Last year we decided to move Lobsterfest to September, figuring that at least the temperature would be on our side and hopefully the rain as well. We were right about the rain, but of course it was still hotter than Hades…like 90 degrees. We again expanded our guest list and invited over 20 people. This time friends came from other parts of the state and other parts of the country! That was a first and also the first year I really felt that we had this event down to a science.
Now in 2018 we are approaching the 5th Lobsterfest coming up this weekend. The guest list is about the same, with some friends traveling from out of state to share in the festivities. The weather looks good at this point, but now I’ll make sure I keep an eye on it as the week goes on. Our lobsters have been ordered, I’ve started organizing the decor. The menu is mostly set and I’ve started a shopping list. We are ready to go.
Nick and I love hosting this event. After Thanksgiving, it’s our absolute favorite. We both talk about how we can’t wait until we have an even bigger home, so that we can invite more of our friends and families. Now, there is one rule that makes this event a bit of a throwback to our youth. No parents allowed. It’s like a college party, though our palates are refined with the pizza having been replaced with lobster, but the partying style is the same, complete with beer pong and other games. Sometimes pizza does make an appearance as a late night snack, so maybe it’s more like a college party after all.
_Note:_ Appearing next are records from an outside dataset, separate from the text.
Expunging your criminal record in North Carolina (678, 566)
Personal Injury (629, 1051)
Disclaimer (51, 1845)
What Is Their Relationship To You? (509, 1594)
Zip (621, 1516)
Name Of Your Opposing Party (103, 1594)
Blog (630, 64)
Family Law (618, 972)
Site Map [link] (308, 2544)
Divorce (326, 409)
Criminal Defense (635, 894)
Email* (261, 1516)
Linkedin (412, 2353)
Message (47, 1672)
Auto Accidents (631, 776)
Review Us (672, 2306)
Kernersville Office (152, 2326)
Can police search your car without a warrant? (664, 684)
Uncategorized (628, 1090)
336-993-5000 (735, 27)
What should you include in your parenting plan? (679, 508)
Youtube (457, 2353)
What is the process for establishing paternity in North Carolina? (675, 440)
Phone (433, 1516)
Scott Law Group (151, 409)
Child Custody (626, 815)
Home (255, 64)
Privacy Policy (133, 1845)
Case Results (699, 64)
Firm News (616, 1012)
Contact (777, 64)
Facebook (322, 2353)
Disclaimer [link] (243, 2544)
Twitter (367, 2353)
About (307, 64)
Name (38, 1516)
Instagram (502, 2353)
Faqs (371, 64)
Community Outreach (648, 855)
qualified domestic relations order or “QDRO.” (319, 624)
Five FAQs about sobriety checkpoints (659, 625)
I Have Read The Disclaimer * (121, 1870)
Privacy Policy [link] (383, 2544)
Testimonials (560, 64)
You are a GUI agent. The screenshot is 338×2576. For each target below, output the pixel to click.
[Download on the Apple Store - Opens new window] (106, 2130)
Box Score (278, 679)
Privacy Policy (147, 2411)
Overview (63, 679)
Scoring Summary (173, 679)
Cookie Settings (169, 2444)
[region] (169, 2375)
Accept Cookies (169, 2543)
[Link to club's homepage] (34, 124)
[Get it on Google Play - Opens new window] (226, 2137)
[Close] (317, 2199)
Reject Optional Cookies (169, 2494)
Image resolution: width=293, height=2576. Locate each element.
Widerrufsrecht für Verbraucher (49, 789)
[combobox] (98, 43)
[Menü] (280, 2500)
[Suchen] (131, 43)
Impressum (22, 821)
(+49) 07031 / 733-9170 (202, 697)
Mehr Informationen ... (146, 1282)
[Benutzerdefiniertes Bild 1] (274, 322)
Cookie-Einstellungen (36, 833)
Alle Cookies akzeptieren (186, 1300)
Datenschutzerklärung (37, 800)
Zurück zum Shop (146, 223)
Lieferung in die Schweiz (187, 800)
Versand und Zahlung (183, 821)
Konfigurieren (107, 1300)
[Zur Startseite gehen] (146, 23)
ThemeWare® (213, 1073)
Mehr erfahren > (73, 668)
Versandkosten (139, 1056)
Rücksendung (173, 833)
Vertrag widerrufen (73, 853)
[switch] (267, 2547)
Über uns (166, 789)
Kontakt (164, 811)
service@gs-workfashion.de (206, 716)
Through all the evolution of the event, the rambunctious fun, expansion of the guest list, and a party going late into the night, there is one constant. Gram is always present, along with Maya, Nick and me We are the original four. No matter Gram’s age, nor the distance Maya has to travel to join us, Lobsterfest wouldn’t be the same if one of us weren’t there. So this weekend, if you smell the sweet scent of steamed lobsters and hear the laughter of great friends and family late into the night, know it’s our traditional Lobsterfest. Know it’s a blast and we hope to one day to have the space to invite every single last one of “our people”. Know that you can make a tradition like this for yourself, because this is a tough list to crack! Know also that these memories last forever, and can start with a small gathering on a summer evening, simply by changing up the menu for a special treat among special people.